====== Material provided ======

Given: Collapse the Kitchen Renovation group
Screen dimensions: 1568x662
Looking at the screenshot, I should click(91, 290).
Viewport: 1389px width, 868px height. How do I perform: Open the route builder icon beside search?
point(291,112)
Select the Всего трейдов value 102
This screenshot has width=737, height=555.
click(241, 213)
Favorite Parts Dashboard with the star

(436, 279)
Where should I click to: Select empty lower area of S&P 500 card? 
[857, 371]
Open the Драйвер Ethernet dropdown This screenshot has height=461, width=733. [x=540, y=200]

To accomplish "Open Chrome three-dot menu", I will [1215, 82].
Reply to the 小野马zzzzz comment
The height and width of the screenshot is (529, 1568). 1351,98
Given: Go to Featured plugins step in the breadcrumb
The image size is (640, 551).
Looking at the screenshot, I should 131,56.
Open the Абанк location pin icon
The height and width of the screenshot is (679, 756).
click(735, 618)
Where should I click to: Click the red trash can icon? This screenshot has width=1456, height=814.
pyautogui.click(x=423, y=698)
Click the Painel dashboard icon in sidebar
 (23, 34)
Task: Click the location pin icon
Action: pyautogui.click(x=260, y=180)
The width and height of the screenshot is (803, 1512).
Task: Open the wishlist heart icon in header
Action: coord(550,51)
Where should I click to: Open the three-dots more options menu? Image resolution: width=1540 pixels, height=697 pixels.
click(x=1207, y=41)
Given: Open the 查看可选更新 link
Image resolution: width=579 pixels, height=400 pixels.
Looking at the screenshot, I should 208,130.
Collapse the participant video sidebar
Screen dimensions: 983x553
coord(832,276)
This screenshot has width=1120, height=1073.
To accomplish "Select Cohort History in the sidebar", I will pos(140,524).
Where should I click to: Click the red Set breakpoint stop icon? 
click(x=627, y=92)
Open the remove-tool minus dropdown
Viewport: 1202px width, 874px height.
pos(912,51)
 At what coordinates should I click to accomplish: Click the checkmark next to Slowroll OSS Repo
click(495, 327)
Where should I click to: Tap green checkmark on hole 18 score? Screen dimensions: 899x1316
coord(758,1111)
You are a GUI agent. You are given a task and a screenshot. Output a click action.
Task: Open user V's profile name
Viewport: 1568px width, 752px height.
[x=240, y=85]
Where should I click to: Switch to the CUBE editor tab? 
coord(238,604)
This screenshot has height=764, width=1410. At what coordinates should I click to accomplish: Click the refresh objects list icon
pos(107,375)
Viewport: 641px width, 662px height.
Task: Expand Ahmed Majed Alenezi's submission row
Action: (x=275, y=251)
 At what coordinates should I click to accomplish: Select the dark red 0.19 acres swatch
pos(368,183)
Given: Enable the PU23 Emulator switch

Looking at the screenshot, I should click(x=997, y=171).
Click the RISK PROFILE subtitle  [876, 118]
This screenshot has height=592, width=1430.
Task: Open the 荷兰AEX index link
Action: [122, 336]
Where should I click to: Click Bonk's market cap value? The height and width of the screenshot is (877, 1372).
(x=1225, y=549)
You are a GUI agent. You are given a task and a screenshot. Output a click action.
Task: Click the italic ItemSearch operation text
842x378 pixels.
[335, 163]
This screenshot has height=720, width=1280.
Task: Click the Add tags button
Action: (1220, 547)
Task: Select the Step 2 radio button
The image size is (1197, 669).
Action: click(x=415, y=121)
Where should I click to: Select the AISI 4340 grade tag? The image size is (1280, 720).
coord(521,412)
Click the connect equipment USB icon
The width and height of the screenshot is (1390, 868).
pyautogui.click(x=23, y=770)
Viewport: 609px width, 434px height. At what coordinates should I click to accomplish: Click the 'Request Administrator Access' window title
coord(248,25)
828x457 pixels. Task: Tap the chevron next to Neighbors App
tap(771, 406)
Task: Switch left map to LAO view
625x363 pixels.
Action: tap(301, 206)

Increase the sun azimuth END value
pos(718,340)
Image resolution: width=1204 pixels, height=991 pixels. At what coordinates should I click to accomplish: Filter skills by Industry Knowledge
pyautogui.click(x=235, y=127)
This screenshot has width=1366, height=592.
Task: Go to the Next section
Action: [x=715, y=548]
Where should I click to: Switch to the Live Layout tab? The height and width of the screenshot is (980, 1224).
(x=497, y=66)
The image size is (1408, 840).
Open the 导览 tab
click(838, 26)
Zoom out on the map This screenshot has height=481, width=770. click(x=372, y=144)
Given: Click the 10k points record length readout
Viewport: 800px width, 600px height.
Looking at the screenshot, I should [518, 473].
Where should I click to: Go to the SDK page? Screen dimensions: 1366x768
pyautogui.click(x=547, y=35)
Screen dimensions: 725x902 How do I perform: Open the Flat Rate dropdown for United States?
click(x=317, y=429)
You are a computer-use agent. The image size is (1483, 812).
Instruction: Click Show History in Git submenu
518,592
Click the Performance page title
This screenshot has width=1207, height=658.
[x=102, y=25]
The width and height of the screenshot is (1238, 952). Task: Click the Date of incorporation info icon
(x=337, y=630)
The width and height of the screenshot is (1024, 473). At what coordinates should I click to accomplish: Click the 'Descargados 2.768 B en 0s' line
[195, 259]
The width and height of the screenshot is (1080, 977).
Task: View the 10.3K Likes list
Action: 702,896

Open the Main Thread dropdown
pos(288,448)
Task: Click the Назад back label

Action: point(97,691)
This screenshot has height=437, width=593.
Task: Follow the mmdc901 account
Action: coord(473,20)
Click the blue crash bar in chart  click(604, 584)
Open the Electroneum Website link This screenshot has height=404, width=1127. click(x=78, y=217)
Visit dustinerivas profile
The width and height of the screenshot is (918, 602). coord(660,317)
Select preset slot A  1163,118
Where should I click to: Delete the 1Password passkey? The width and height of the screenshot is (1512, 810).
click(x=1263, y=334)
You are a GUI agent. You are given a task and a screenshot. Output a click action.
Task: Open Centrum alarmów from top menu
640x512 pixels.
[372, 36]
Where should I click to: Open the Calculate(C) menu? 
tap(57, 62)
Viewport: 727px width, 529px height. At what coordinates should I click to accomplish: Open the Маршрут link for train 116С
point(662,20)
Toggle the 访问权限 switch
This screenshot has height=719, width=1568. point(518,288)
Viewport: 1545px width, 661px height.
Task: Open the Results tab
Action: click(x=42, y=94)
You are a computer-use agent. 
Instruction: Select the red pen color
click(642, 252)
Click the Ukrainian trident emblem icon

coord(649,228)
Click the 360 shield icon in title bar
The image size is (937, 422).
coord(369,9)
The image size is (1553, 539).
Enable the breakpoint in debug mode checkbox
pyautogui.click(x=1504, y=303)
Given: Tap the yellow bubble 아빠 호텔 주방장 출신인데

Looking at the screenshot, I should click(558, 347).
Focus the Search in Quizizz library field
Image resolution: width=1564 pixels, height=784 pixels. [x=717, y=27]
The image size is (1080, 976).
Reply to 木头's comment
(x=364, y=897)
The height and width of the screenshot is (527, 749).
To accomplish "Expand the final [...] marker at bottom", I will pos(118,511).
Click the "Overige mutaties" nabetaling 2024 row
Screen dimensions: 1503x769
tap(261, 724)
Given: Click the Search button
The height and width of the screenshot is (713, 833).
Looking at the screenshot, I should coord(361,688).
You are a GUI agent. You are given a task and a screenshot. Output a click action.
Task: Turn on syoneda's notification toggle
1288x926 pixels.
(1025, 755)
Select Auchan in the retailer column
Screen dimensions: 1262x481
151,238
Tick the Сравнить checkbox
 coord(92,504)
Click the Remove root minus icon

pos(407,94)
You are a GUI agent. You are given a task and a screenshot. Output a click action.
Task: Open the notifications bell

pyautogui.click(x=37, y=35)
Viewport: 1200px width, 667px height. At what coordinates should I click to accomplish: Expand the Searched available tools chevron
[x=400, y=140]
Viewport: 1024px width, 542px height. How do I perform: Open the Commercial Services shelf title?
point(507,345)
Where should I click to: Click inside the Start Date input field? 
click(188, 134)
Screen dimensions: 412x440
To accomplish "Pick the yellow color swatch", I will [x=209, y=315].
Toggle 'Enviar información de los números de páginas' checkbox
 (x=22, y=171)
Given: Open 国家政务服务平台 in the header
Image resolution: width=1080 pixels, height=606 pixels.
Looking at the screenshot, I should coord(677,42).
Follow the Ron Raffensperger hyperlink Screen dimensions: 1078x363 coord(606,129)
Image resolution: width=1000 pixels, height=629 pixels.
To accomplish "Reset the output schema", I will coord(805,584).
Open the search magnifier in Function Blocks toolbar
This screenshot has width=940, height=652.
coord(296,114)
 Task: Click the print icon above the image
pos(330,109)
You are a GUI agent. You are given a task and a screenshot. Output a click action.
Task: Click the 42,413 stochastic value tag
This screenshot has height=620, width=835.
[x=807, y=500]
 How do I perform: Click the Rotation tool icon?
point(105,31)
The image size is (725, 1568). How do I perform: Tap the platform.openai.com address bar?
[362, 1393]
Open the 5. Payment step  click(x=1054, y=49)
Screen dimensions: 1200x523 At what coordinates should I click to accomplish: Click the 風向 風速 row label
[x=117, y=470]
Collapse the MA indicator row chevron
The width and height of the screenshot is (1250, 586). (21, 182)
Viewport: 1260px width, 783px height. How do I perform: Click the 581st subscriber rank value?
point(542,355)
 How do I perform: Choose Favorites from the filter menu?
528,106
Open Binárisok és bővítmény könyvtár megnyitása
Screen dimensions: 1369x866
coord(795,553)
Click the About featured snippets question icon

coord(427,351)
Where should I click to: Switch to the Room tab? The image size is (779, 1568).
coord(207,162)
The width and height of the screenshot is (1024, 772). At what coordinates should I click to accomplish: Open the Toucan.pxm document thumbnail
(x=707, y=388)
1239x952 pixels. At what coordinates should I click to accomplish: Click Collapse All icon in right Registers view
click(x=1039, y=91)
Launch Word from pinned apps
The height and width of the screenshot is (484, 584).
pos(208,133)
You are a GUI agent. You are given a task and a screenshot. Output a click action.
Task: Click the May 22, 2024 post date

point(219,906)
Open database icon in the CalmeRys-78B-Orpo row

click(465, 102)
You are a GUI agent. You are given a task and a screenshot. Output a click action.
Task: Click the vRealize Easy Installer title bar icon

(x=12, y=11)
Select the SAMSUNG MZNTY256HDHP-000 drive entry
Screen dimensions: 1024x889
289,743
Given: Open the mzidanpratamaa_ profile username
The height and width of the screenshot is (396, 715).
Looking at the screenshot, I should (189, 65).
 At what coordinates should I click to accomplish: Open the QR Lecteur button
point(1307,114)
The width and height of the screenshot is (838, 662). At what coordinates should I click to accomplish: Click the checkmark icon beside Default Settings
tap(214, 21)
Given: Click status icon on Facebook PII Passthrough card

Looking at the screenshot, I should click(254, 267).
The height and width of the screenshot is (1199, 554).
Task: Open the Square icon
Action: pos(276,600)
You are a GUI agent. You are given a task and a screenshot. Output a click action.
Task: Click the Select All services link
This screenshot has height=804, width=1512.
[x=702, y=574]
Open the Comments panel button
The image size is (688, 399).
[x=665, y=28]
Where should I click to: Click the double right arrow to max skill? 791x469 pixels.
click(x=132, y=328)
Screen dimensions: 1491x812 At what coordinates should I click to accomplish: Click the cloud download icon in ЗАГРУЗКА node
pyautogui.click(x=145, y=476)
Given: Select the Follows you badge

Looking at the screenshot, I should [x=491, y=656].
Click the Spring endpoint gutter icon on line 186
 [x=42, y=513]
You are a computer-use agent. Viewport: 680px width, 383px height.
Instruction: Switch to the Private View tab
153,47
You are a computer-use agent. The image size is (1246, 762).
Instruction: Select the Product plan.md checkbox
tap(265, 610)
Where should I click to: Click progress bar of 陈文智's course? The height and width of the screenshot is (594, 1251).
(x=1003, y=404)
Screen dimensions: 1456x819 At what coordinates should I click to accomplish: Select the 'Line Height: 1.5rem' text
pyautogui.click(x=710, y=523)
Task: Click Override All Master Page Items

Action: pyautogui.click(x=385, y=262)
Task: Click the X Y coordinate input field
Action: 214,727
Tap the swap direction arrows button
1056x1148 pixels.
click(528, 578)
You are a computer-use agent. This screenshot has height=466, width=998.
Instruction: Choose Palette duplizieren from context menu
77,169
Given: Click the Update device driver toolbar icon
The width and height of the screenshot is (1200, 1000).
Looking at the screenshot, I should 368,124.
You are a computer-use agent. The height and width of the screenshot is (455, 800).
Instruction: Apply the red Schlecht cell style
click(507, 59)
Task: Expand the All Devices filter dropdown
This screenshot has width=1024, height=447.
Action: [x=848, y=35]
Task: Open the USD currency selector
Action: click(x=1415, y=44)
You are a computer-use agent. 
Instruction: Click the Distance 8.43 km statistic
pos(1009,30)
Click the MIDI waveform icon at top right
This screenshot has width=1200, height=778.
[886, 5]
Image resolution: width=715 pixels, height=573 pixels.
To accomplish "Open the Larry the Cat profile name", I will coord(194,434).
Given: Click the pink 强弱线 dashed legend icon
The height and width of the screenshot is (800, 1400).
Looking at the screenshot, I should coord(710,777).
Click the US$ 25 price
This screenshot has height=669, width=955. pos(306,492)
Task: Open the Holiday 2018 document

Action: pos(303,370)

======

= About this task =
Whenever a line of the entries contains "will", it counts toward the total; state that total alone.

= Result for this task =
6